Dogan E., SERT M., YAZICI A.

INTERNATIONAL JOURNAL OF INTELLIGENT SYSTEMS, vol.26, no.10, pp.952-970, 2011 (Journal Indexed in SCI) identifier identifier

  • Publication Type: Article / Article
  • Volume: 26 Issue: 10
  • Publication Date: 2011
  • Doi Number: 10.1002/int.20508
  • Page Numbers: pp.952-970


The content-based classification and retrieval of real-world audio clips is one of the challenging tasks in multimedia information retrieval.
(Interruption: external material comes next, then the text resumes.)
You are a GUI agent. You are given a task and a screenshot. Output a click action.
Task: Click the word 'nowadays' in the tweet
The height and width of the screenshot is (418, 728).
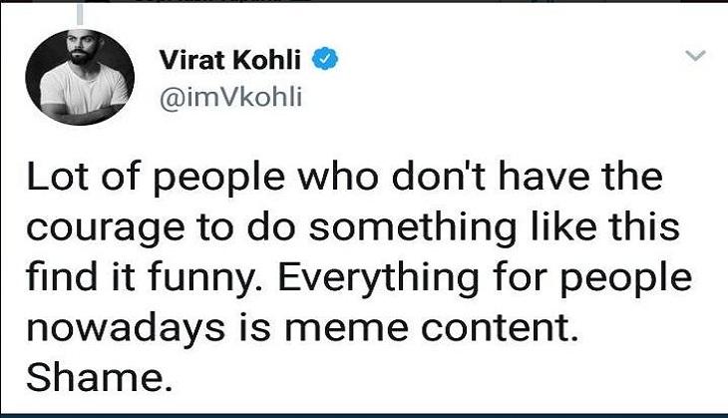tap(126, 328)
Although the problem has been well studied in the last two decades, most of the current retrieval systems cannot provide flexible querying of audio clips due to the mixed-type form (e.g., speech over music and speech over environmental sound) of audio information in real world. We present here a complete, scalable, and extensible content-based classification and retrieval system for mixed-type audio clips. The system gives users an opportunity for flexible querying of audio data semantically by providing four alternative ways, namely, querying by mixed-type audio classes, querying by domain-based fuzzy classes, querying by temporal information and temporal relationships, and querying by example (QBE). In order to reduce the retrieval time, a hash-based indexing technique is introduced. Two kinds of experiments were conducted on the audio tracks of the TRECVID news broadcasts to evaluate the performance of the proposed system. The results obtained from our experiments demonstrate that the Audio Spectrum Flatness feature in MPEG-7 standard performs better in music audio samples compared to other kinds of audio samples and the system is robust under different conditions. (C) 2011 Wiley Periodicals, Inc.